Take home lessons for the biopharmaceutical industry

  • Brand manufactures and reference sponsors may more aggressively pursue induced infringement claims in skinny label cases. Proposed jury instructions that would require proof of direct, proximate causation between the defendant and the infringing physician's conduct will be challengable under GSK.
  • Generic drug and biosimilar manufacturers pursuing skinny label strategies should scrutinize all aspects of their promotional materials, market predictions, other content of labels and any other external communications, to ensure they will not trigger liability under GSK's view of acceptable evidence for induced infringement.
  • As further appeals continue, the standards for induced infringement liability in post-launch cases will likely remain unsettled for months to come.

Notes
  1. Takeda Pharm. U.S.A., Inc. v. West-Ward Pharm. Corp., 785 F.3d 625, 630–31 (Fed. Cir. 2015); Warner-Lambert Co. v. Apotex Corp., 316 F.3d 1348, 1365 (Fed. Cir. 2003).
  2. 35 U.S.C. § 271(b); Warner-Lambert Co. v. Apotex Corp., 316 F.3d 1348, 1364 (Fed. Cir. 2003) ("[M]ere knowledge of possible infringement by others does not amount to inducement; specific intent and action to induce infringement must be proven.").
  3. Takeda Pharm. U.S.A., 785 F.3d at 631.
  4. HZNP Medicines LLC v. Actavis Labs. UT, Inc., 940 F.3d 680, 702 (Fed. Cir. 2019).
  5. See GlaxoSmithKline LLC v. Glenmark Pharms. Inc., 2017 WL 2536431 at *2 (D. Del. June 9, 2017).
  6. Id.; see also Andrulis Pharms. Corp. v. Celgene Corp., 2014 WL 1572906, at *2 (D. Del. Apr. 10, 2014).
  7. GSK, No. 2018-1976 (Fed. Cir. Oct. 2, 2020), slip op. at 3-7.
  8. Id. at 8-9.
  9. GlaxoSmithKline LLC v.
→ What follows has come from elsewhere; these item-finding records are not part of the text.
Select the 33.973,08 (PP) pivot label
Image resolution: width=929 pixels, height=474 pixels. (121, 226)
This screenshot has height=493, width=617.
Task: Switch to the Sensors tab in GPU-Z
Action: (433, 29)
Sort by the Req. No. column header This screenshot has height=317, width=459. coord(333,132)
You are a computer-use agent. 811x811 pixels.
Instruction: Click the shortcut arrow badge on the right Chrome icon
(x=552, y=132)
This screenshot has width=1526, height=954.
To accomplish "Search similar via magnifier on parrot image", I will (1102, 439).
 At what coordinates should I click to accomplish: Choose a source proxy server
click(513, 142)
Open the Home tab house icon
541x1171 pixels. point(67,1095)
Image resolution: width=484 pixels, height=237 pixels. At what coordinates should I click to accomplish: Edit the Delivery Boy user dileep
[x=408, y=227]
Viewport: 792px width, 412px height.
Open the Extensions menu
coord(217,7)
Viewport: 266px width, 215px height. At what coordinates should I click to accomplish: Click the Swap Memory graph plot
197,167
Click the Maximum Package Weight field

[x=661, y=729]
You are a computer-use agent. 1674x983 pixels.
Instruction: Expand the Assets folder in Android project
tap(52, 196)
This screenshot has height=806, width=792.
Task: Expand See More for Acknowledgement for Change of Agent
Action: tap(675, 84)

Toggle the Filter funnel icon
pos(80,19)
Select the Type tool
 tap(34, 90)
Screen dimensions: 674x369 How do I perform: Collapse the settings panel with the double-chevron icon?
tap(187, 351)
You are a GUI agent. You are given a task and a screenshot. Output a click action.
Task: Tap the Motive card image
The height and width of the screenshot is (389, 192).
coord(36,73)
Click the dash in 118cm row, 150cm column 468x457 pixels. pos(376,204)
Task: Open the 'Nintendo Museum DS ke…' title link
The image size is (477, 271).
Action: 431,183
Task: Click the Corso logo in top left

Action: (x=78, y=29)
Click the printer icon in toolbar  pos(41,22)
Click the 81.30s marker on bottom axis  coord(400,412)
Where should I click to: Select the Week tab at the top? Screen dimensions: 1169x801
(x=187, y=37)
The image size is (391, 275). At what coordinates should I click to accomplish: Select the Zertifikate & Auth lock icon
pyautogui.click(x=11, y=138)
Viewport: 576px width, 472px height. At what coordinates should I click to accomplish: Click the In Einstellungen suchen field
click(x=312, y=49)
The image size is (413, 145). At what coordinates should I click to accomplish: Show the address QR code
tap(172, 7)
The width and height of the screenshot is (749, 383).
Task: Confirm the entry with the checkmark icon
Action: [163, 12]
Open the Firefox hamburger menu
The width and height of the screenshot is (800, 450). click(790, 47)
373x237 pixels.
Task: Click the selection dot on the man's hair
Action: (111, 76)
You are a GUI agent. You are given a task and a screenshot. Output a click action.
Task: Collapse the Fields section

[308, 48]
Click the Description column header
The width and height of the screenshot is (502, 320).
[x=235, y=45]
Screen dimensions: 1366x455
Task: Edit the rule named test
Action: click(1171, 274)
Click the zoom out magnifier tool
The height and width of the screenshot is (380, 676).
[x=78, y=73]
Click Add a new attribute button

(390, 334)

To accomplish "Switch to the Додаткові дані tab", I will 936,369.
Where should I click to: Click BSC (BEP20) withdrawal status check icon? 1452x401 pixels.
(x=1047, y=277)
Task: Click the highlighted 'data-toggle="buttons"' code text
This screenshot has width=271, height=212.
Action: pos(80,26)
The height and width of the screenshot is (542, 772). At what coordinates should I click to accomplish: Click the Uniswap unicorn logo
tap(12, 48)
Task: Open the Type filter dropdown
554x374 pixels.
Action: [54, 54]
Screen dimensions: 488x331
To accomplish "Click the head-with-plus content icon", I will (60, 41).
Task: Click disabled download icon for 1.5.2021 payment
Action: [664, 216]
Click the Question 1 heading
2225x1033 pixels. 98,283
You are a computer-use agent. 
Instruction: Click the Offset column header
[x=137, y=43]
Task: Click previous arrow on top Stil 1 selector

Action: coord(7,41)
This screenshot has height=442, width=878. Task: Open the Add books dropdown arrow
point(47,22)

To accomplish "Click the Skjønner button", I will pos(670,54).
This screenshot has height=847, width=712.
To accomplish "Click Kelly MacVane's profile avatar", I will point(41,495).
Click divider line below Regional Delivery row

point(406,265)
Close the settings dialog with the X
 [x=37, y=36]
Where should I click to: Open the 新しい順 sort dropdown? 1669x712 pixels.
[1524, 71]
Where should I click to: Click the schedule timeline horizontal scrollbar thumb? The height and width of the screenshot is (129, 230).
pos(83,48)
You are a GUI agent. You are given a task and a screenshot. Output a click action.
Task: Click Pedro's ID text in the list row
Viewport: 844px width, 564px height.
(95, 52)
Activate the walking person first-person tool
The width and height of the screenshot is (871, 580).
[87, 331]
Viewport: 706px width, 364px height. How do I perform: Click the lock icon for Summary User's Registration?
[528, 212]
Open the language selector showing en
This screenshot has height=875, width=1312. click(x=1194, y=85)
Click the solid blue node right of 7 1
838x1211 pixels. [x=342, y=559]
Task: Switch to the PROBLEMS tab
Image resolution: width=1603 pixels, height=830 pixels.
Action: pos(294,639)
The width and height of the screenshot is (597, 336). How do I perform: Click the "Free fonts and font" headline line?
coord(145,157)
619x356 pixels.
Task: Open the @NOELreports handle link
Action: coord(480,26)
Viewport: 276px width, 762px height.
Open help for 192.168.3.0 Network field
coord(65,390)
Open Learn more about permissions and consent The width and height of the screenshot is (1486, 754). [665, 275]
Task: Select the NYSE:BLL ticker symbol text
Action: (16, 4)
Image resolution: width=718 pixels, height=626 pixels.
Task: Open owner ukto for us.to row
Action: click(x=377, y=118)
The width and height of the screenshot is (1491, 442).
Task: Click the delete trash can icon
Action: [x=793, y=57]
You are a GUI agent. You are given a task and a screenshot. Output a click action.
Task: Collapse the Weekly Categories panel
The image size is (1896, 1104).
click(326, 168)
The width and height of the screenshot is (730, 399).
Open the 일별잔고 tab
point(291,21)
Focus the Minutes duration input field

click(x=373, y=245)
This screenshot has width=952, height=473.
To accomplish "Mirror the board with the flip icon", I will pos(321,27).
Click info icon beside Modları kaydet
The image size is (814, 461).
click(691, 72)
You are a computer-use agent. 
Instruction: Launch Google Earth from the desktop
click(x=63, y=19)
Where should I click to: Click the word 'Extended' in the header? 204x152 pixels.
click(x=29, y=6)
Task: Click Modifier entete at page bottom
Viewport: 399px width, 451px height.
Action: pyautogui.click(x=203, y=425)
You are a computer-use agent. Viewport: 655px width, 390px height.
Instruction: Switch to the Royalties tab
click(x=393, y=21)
Teva Pharmaceuticals USA Inc. (C.A. No. 1:18-cv-878) (D.I. 431 at p. 30) (emphasis added).
  10. Id. at pp. 28-29.
  11. GlaxoSmithKline LLC v. Teva Pharmaceuticals USA Inc., 313 F.Supp.3d at 595.
  12. Id. at 594.
  13. Id.
  14. Id. at n.14.
  15. GlaxoSmithKline LLC v. Teva Pharmaceuticals USA Inc. (C.A. No. 18-1976) (D.I. 26 at p.22).
  16. Id. at p.24.
  17. Id. at p.26.
  18. Id. at p.46 citing Restatement (Second) of Torts § 876, Comment on Clause (b)
  19. GlaxoSmithKline LLC v. Teva Pharmaceuticals USA Inc. (C.A. No. 18-1976) (D.I. 56 at p.32).
  20. Id. at p.33.
  21. Id. at p.36 citing Restatement (Second) of Torts § 876, Comment on Clause (b).
  22. GSK, No. 2018-1976 (Fed. Cir. Oct. 2, 2020), slip op. at 16 (citing Global-Tech Appliances, Inc. v. SEB S.A., 563 U.S. 754 (2011)).
  23. Id., slip op. at 9.
  24. Id., slip op. at 33. (Prost, C.J., dissenting).
  25. Id. (Prost, C.J., dissenting).
  26. Id., slip op. at 23. (Prost, C.J., dissenting).
  27. See, e.g., Otsuka Pharm. Co. v. Torrent Pharm. Ltd., Inc., 99 F. Supp. 3d 461, 490 (D.N.J. 2015); Takeda Pharm. USA, Inc. v. W.-Ward Pharm. Corp., 72 F. Supp. 3d 539, 547 (D. Del. 2014), aff'd (Jan. 9, 2015), aff'd in part, appeal dismissed in part sub nom. Takeda Pharm. U.S.A., Inc. v. W.-Ward Pharm. Corp., 785 F.3d 625 (Fed. Cir. 2015).